◆ **SELECTION**:
###

Normally, when two people in a sort of quasi-relationship of fifteen years finally part, there are fights that escalate into fireworks, or conversely, the fire slowly dwindles until it silently goes out with a tiny puff of smoke coupled with the realization that you aren’t in love anymore and maybe you had nothing in common in the first place. How did fifteen years go by and you didn’t even notice that? How did you spend fifteen years with someone who maybe wasn’t even right to begin with?
I got no fights. No fireworks. There was no breakup. There was no arguing it. There was no driving by his house. There was no stealthily stalking him. There were no drunken late night text messages trying to regain what we lost. I got none of that.
There was no pleading, bargaining, convincing, winning or stalking. He just disappeared forever with a tiny puff of smoke. Having the love of your life die on you feels like the worst break up imaginable times ten.
The last thing I ever said to him was, “90 degrees in March. Fuck LA.” I’m not even sure he saw that text. He was probably already dead.
When he visited in January, had I known it was the last time we’d circle the subject of our relationship–that it was the last time I’d see those blue eyes–things would have been different.
When he asked me what I wanted from him, I wouldn’t have said, “I don’t know.” I would have said, “I want you, dumbass,”
When he asked, “What’s going on with us?” I would not have said, “Is there an us?” It was hurtful, stupid and cowardly.
When he said, “The next 3 or 4 years are yours. I can’t promise anything after that,” I would have told him that he’s an idiot. I already had everything he had to give.
I didn’t get 3 or 4 years after that. I didn’t even get 3 or 4 months. When he said, “I love you and I always will,” I would have forced him to mean it for more than two months.
I can’t argue or plead with him to take me back. I can’t stalk him or talk shit about him on Facebook. This is as final as it gets.
For fifteen years, other than the occasional slip, I never stopped being a chickenshit. Even at the end, I was a coward. I would only dip my toes when I should have jumped in.
He knew what I couldn’t say. He knew, but I wish I had told him.
This is the name of a post that was in my draft folder. There was nothing here but a title dated long before Male died. Those words might not mean much to you, but another piece chipped off my heart and clattered to the ground when I saw it.
When I was at my worst, he took my face in both hands, forced me to look him in the eye, and he said, “You’re fierce, you’re beautiful, and I love you.” He said, “If you kill yourself, I’ll never forgive you.”
It hurt me to see how I was hurting him, so I got better.
He’s not here now. He’s gone away forever.
I have friends. I have you, but you won’t take my head in your giant paws, stare intently at me with ocean blue eyes, and tell me, “You’re fierce, you’re beautiful, and I love you.”
You won’t put your big, warm hand over my heart and tell me, “It’s right here. You and me. Right here.”
You won’t tell me, “Everything is going to be alright,” and make me feel like just this once, even though it never was before, just maybe, it might actually be alright this time.
You might tell me that, but I won’t believe you. It would be hollow and empty like everything else. I won’t believe you the way I believed him.
I don’t know what to do without the big hand on my heart. I go on living, because it’s easier than the alternative. I get out of bed, because it keeps me from thinking, but it sneaks through all my cracks anyway like a dust storm.
It still hurts so very much, this hole in my heart that he left there 130 days ago. It’ll never close up. Not entirely.

###

◆ **ROWS**:
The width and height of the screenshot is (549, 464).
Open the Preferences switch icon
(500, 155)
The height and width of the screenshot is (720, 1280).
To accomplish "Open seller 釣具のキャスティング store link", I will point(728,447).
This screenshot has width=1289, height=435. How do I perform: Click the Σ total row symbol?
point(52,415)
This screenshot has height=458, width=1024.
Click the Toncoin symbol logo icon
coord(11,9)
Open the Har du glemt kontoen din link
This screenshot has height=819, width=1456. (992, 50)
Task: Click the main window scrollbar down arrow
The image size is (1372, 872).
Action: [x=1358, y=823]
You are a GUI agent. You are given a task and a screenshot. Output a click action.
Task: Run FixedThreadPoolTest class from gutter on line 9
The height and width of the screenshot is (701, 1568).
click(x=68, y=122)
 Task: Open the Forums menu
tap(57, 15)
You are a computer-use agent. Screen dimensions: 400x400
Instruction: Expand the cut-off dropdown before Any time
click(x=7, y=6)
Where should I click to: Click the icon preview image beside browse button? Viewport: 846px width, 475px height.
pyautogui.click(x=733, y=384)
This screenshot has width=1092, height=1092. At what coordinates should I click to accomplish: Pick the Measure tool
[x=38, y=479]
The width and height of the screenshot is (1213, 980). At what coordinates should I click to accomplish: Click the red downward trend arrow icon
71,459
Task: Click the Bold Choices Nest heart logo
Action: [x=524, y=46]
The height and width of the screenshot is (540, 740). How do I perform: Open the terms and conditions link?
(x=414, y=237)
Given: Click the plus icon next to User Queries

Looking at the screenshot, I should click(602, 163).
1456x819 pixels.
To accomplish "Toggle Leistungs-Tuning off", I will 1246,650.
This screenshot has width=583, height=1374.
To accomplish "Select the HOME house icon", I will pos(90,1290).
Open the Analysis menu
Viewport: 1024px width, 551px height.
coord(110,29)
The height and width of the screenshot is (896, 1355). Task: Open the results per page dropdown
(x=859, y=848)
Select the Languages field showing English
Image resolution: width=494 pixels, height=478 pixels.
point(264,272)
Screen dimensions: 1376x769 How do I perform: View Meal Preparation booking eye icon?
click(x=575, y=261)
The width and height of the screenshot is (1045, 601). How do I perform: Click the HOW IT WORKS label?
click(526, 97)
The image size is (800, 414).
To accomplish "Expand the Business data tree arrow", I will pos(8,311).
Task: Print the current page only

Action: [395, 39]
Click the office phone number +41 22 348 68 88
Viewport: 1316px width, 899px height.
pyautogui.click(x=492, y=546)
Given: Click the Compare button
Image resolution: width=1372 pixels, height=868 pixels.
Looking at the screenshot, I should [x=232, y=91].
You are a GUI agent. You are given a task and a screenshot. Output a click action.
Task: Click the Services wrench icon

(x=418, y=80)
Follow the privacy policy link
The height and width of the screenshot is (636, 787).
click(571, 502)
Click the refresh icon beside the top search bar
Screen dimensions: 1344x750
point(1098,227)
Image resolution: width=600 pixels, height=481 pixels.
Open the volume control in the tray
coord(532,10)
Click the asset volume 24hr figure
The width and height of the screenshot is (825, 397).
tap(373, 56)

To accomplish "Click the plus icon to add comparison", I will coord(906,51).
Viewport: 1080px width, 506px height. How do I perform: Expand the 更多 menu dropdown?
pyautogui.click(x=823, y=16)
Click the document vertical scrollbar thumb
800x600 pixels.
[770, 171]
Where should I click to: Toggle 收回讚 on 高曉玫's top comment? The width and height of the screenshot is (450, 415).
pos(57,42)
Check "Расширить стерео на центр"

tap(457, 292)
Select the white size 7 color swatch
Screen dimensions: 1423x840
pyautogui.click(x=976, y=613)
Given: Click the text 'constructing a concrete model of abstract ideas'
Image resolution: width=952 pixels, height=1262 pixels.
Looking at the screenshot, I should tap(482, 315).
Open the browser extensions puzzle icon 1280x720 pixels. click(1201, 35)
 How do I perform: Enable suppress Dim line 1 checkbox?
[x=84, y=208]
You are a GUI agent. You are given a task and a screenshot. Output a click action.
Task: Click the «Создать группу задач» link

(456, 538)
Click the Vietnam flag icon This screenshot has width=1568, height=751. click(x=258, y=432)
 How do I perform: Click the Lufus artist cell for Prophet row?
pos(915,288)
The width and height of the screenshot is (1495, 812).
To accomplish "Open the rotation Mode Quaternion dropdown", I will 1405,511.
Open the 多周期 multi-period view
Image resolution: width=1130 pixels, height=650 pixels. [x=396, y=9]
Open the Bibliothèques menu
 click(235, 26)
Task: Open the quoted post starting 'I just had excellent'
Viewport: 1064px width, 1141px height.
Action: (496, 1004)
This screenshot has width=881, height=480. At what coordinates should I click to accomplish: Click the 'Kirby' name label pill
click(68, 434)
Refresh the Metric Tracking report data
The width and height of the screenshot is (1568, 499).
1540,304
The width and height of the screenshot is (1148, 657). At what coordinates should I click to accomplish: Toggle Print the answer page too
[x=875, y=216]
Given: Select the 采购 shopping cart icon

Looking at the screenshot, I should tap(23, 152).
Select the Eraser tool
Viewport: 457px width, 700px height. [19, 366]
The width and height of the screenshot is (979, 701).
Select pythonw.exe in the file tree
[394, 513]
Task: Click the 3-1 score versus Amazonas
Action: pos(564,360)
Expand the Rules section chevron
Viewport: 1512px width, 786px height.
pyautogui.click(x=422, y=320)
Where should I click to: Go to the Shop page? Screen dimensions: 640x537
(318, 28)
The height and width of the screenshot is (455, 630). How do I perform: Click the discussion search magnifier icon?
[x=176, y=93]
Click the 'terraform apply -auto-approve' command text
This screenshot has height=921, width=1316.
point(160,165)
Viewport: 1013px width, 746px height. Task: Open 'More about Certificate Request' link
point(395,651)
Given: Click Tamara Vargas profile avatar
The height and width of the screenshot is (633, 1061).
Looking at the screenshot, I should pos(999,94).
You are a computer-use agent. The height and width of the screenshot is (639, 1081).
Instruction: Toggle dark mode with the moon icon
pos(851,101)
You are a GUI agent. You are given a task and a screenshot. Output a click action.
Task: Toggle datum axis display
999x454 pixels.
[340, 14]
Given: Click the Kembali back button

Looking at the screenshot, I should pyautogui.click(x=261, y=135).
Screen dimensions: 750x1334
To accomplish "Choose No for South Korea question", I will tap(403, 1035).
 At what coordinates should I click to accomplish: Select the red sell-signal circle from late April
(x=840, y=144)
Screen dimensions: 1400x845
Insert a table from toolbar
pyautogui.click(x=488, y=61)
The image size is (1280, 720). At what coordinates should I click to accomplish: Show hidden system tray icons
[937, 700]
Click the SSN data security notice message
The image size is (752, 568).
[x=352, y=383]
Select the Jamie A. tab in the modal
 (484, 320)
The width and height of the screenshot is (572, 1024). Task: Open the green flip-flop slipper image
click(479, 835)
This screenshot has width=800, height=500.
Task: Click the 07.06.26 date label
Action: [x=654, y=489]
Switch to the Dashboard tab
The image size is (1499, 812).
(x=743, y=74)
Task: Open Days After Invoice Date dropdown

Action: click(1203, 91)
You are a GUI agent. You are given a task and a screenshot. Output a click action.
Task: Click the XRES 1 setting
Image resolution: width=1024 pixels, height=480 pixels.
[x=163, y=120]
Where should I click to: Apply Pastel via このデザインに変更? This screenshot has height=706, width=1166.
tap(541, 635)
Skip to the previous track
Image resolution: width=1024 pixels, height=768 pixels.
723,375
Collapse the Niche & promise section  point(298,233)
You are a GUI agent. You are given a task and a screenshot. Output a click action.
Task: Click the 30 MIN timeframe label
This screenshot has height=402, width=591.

###

◆ **WHAT TO WORK ON**:
1) According to the post, how many days ago did he leave the hole in the writer's heart?
2) In the listing, copy out the lines starting at the one containing "Task: Open the quoted" and ending at the one containing "Action: (496, 1004)", including both.

◆ **WORKED ANSWERS**:
1) 130 days ago.

2)
Task: Open the quoted post starting 'I just had excellent'
Viewport: 1064px width, 1141px height.
Action: (496, 1004)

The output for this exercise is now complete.